YOUR GOAL -> From the records below, transcribe exactly the lines that begin at the line with "Viewport: 281px width, 209px" and end at the line with "583x364 pixels. How", both included.
### INFORMATION ###
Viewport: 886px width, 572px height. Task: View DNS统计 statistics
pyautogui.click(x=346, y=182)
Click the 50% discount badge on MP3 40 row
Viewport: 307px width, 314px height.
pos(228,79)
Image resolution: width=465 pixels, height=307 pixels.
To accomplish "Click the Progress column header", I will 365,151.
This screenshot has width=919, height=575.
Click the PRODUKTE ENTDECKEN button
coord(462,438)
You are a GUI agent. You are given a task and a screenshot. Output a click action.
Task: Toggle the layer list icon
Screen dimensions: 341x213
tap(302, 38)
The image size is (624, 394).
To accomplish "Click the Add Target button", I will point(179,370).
###
### INFORMATION ###
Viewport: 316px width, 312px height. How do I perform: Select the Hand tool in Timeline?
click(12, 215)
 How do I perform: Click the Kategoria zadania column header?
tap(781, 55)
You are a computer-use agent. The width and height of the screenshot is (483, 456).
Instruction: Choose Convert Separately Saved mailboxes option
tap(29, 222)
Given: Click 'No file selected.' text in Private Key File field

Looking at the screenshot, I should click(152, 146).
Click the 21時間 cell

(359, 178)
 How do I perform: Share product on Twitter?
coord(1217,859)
###
### INFORMATION ###
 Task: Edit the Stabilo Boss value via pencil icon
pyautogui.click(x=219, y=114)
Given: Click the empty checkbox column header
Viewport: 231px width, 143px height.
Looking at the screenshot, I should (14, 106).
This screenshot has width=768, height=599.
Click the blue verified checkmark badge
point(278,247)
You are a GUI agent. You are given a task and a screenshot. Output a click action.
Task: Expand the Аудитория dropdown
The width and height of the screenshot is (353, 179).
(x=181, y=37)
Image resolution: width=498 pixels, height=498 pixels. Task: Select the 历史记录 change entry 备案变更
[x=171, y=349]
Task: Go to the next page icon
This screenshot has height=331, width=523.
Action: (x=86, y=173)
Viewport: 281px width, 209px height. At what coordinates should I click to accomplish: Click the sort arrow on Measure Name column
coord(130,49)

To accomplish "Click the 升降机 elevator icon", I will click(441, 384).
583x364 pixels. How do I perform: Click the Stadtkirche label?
###
WRITTEN RESPONSE ->
Viewport: 281px width, 209px height. At what coordinates should I click to accomplish: Click the sort arrow on Measure Name column
coord(130,49)

To accomplish "Click the 升降机 elevator icon", I will click(441, 384).
583x364 pixels. How do I perform: Click the Stadtkirche label?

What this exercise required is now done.